Look for "CFO on Demand (150, 2445)" in the entries below. Write out that line and all later lines exactly, ending with the final one.

Pixel coordinate grounding data -
▬▬▬

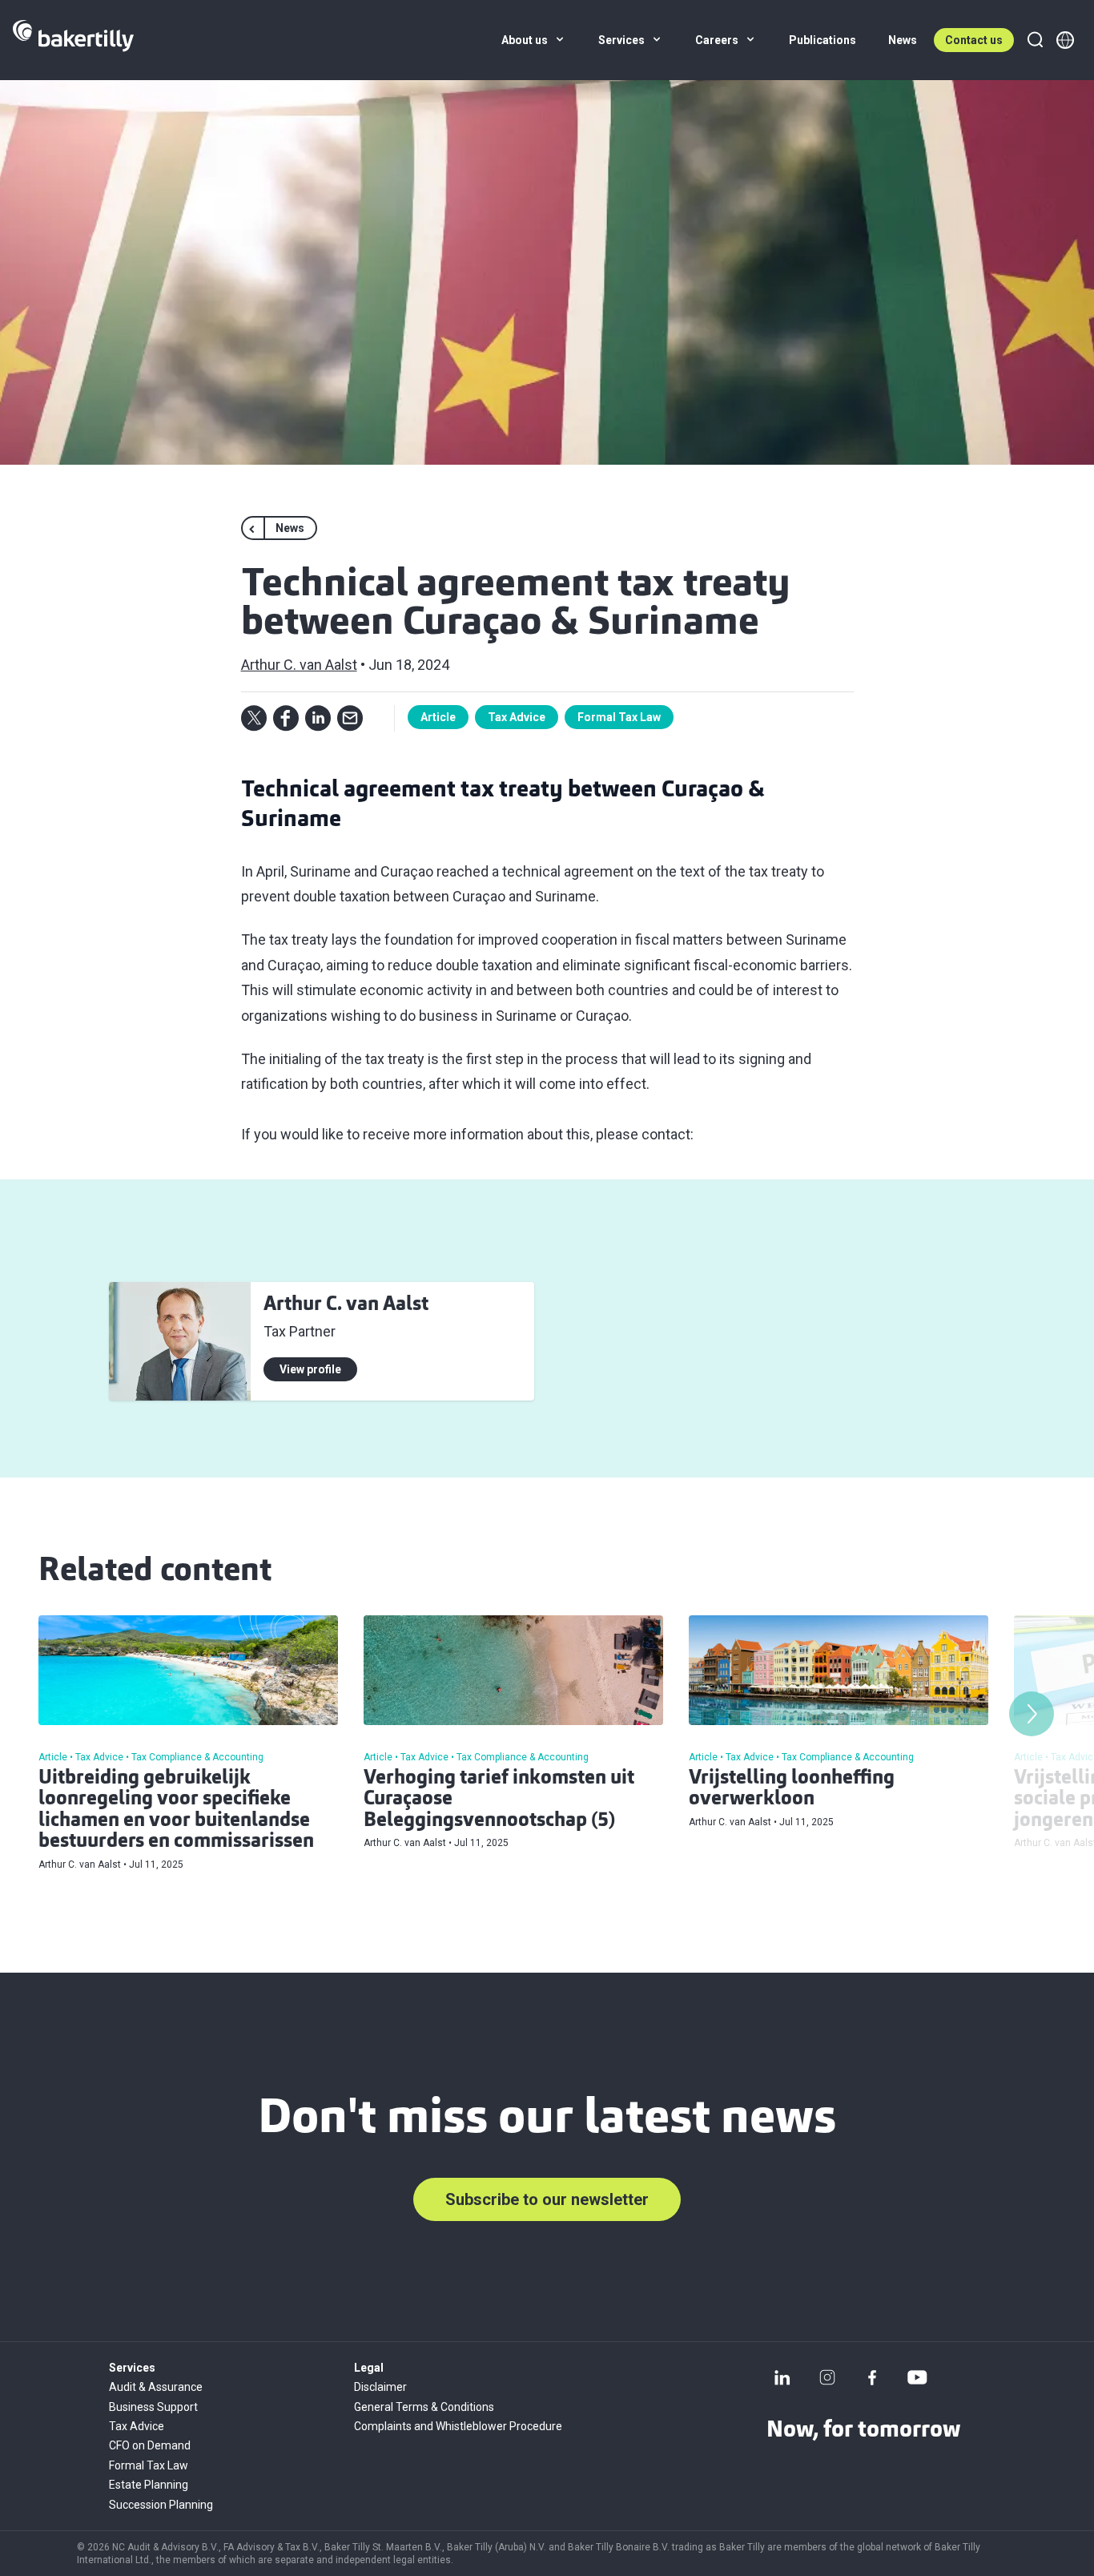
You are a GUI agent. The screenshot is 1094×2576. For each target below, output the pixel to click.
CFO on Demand (150, 2445)
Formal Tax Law (619, 717)
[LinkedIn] (782, 2377)
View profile (310, 1369)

▬▬▬

Output of the exercise -
CFO on Demand (150, 2445)
Formal Tax Law (619, 717)
[LinkedIn] (782, 2377)
View profile (310, 1369)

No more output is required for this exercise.